> Recorded information
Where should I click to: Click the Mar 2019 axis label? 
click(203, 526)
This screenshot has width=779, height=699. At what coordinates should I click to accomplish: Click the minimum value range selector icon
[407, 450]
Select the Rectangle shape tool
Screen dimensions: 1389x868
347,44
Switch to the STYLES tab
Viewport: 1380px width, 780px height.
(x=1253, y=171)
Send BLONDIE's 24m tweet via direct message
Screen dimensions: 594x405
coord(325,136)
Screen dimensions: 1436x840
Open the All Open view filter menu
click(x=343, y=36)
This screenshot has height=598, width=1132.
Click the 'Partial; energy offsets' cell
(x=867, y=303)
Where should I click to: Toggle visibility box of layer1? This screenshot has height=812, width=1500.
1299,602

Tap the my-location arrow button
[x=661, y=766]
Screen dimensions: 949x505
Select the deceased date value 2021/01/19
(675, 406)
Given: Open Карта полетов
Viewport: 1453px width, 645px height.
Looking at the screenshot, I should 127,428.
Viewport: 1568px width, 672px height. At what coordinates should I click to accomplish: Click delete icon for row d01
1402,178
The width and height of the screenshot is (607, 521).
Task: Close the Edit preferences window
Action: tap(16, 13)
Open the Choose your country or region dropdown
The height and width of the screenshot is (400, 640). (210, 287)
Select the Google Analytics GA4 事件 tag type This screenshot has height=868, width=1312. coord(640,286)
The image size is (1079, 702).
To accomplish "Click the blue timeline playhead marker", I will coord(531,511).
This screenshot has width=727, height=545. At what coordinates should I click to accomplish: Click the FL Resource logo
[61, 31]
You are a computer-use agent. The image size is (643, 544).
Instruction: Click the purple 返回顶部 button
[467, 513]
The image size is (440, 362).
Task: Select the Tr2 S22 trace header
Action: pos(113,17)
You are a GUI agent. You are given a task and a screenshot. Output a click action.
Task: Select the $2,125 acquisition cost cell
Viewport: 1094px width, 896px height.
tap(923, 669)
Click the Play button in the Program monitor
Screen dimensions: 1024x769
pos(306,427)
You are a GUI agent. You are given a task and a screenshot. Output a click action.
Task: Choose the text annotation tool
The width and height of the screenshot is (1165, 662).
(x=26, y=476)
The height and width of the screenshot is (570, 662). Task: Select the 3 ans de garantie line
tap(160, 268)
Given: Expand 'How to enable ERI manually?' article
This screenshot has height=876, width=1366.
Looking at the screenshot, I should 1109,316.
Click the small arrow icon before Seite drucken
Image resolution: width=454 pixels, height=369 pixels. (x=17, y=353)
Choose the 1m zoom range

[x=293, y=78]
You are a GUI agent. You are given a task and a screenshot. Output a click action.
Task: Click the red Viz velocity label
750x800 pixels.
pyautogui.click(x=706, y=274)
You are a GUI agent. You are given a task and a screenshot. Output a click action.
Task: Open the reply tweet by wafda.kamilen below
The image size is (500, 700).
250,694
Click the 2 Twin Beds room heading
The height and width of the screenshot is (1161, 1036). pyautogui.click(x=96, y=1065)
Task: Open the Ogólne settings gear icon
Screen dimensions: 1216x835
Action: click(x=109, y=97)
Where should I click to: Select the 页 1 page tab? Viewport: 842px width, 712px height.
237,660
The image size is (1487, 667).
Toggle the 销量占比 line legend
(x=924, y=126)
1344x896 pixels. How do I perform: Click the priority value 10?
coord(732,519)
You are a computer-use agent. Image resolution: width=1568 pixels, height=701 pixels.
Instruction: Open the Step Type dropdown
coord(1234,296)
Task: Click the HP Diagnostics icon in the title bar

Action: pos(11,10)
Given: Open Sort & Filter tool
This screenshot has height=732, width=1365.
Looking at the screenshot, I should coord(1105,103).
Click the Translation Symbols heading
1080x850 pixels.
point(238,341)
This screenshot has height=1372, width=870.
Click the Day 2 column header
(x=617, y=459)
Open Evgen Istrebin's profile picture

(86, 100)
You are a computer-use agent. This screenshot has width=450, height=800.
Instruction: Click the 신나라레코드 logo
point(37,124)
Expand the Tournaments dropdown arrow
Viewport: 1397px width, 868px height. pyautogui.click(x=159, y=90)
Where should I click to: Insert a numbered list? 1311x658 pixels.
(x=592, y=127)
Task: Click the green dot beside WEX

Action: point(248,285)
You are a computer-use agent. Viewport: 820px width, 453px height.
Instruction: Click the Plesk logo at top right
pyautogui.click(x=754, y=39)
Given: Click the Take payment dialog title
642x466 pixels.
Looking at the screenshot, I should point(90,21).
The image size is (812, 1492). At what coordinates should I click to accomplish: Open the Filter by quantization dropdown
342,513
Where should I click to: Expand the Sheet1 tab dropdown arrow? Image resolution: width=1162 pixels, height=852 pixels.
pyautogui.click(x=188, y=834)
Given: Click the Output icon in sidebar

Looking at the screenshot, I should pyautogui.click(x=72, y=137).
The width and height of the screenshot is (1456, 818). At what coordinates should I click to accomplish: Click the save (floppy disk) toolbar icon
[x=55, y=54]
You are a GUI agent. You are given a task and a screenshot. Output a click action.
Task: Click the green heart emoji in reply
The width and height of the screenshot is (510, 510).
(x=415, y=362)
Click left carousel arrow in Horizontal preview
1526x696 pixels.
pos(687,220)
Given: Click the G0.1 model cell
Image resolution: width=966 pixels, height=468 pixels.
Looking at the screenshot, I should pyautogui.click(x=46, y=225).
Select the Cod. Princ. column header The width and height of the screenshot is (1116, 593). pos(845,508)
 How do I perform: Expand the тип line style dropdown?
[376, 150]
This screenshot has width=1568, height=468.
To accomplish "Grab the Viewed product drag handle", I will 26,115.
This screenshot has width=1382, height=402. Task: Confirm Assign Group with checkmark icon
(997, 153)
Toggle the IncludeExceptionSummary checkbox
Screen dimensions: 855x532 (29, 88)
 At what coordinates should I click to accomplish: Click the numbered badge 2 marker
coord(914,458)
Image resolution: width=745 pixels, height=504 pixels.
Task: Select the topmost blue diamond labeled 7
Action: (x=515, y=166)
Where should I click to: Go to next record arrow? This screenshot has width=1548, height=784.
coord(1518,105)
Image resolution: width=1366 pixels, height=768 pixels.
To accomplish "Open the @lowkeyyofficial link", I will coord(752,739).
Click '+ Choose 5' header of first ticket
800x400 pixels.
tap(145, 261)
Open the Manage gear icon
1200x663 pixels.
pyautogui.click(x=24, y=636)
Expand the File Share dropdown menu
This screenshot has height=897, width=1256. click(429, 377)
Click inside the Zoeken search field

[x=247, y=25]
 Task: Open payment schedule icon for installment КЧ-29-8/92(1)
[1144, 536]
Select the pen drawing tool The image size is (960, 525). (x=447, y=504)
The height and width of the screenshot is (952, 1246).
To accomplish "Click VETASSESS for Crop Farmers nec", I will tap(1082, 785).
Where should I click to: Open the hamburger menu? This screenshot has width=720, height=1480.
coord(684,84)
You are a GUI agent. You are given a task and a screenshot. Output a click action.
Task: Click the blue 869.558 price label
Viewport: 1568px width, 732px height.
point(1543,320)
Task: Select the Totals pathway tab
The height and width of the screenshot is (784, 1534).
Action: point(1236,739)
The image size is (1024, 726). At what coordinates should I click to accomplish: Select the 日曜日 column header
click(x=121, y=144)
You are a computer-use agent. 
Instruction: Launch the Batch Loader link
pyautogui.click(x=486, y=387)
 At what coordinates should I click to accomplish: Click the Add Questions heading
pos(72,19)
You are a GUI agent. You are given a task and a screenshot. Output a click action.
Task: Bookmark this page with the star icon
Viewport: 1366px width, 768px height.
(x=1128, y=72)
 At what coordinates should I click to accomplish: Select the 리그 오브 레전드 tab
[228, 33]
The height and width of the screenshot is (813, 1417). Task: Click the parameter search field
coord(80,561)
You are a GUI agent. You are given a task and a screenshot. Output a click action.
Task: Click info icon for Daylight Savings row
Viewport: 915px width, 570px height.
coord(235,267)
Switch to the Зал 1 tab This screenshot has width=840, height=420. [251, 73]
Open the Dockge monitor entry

> Problem requirements
Find "will" in the preceding records. Copy each line that holds it.

> Your response
To accomplish "Click the blue timeline playhead marker", I will coord(531,511).
To accomplish "Grab the Viewed product drag handle", I will 26,115.
To accomplish "Open the @lowkeyyofficial link", I will coord(752,739).
To accomplish "Click VETASSESS for Crop Farmers nec", I will tap(1082, 785).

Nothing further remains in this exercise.